Stored records
========================

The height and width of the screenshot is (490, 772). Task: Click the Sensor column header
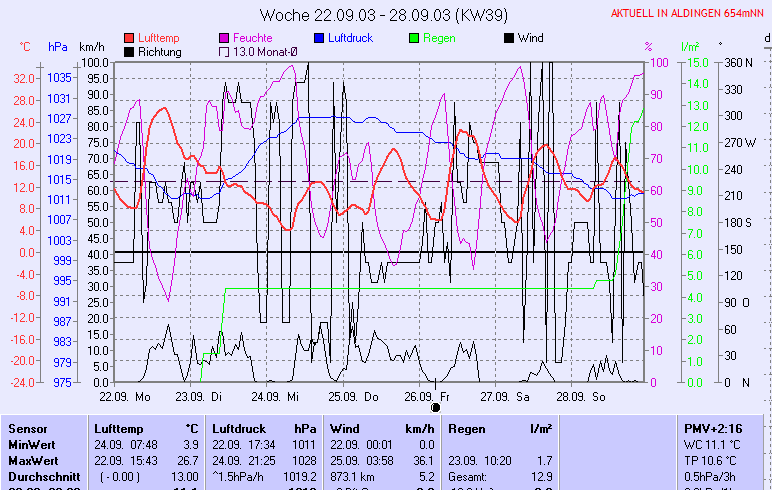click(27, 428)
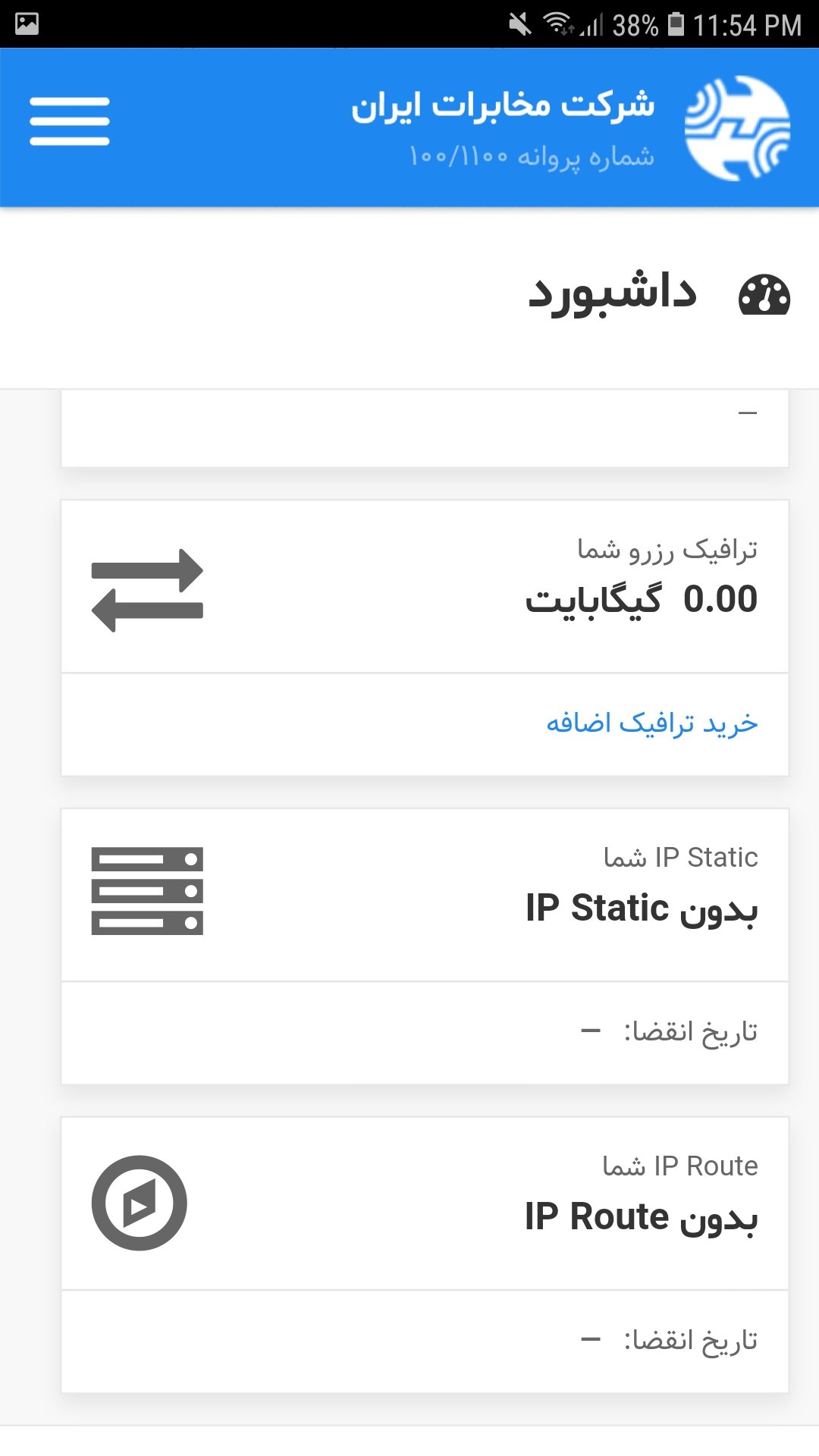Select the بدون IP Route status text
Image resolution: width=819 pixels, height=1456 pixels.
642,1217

========================

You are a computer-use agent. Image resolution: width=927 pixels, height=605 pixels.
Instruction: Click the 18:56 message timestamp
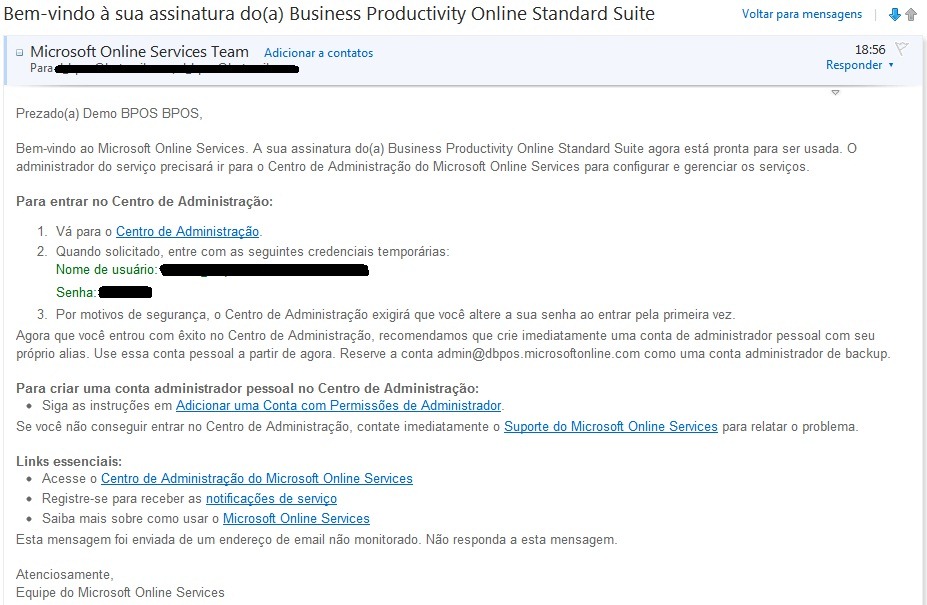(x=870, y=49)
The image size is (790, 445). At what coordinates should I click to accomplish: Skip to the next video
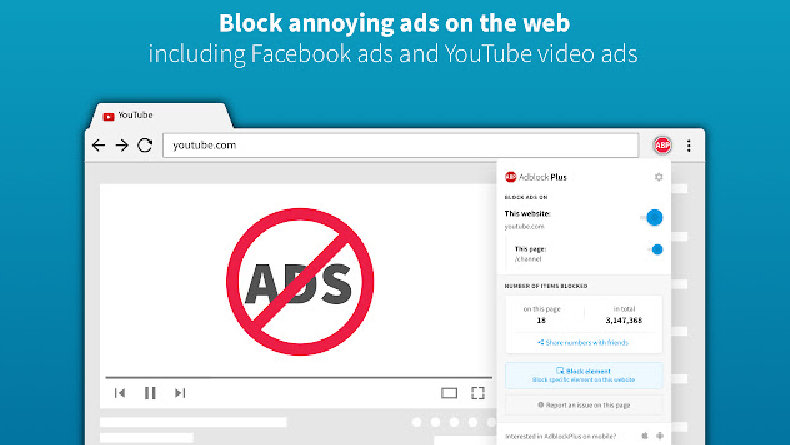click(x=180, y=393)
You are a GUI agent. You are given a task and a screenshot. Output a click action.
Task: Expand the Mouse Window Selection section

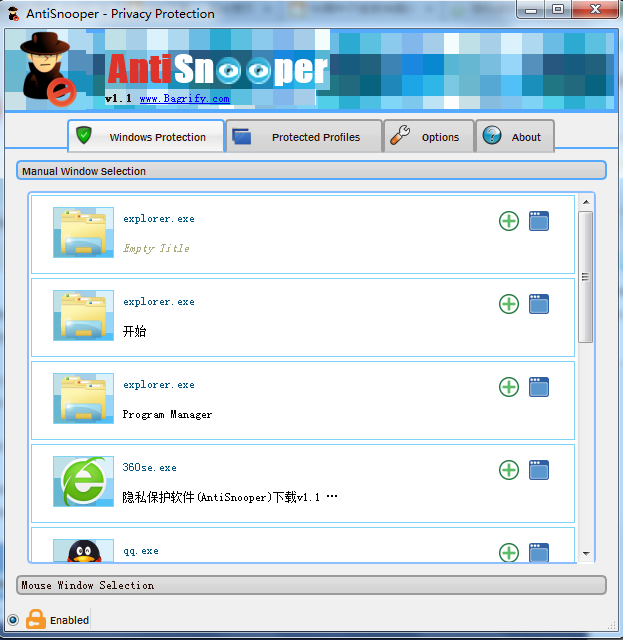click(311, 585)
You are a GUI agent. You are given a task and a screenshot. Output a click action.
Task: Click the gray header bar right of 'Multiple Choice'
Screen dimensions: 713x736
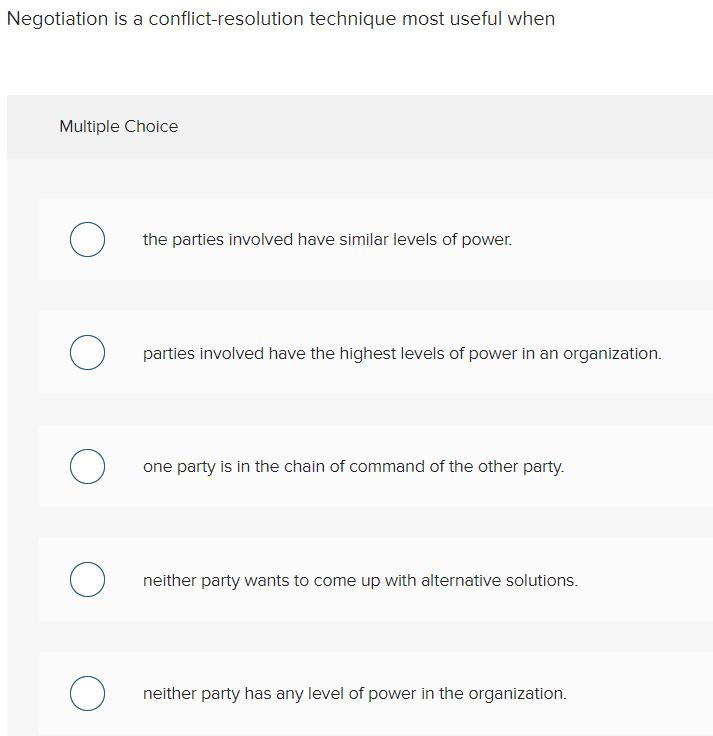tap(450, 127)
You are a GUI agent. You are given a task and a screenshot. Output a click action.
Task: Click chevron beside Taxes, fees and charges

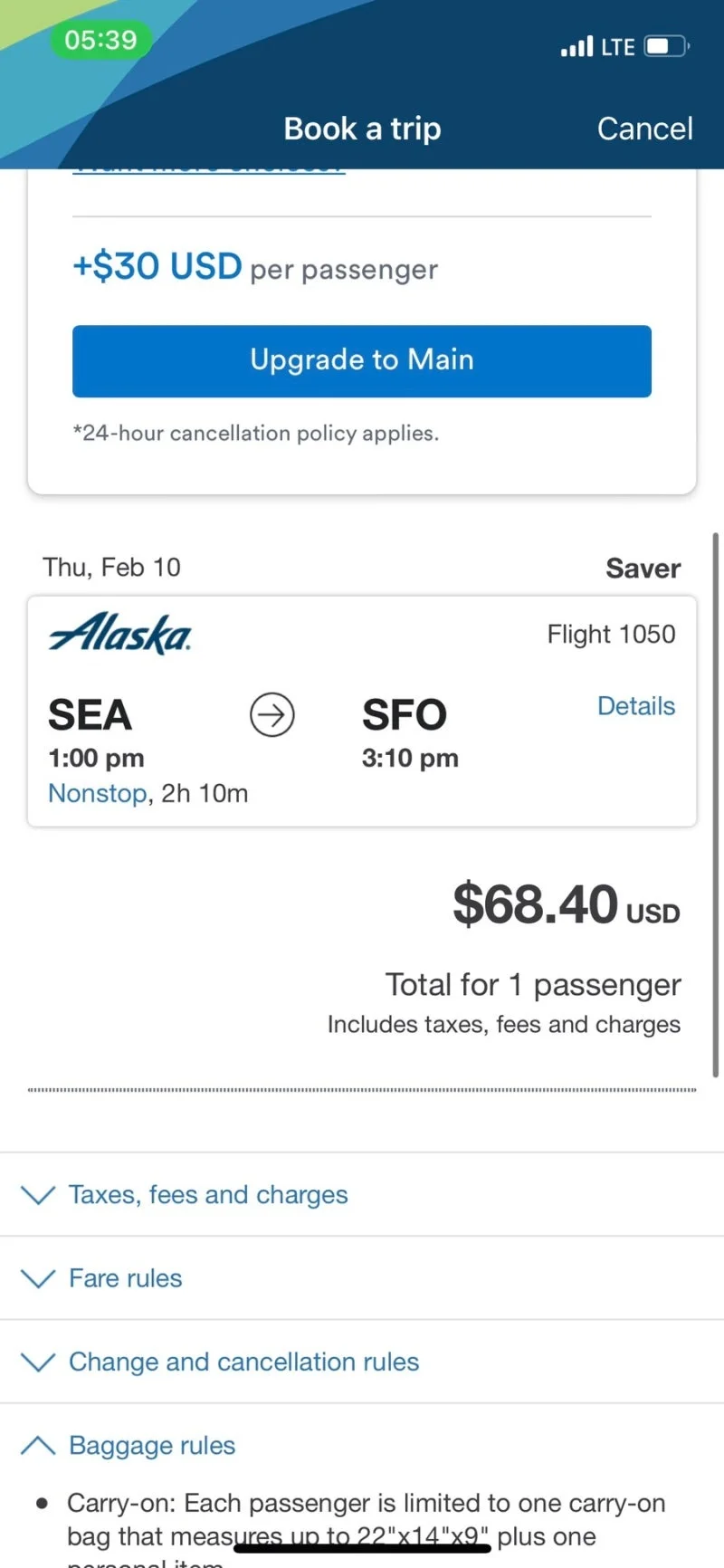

========================

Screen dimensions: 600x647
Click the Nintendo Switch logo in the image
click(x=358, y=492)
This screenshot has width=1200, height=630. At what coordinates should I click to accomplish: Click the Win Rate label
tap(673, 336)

========================

• Your objective
An exact copy is needed. It runs from the line above containing "Task: Click the gray" down to the line containing "Task: Click chevron", both included, with no pictures.

• Task output
Task: Click the gray header bar right of 'Multiple Choice'
Screen dimensions: 713x736
tap(450, 127)
You are a GUI agent. You are given a task and a screenshot. Output a click action.
Task: Click chevron beside Taxes, fees and charges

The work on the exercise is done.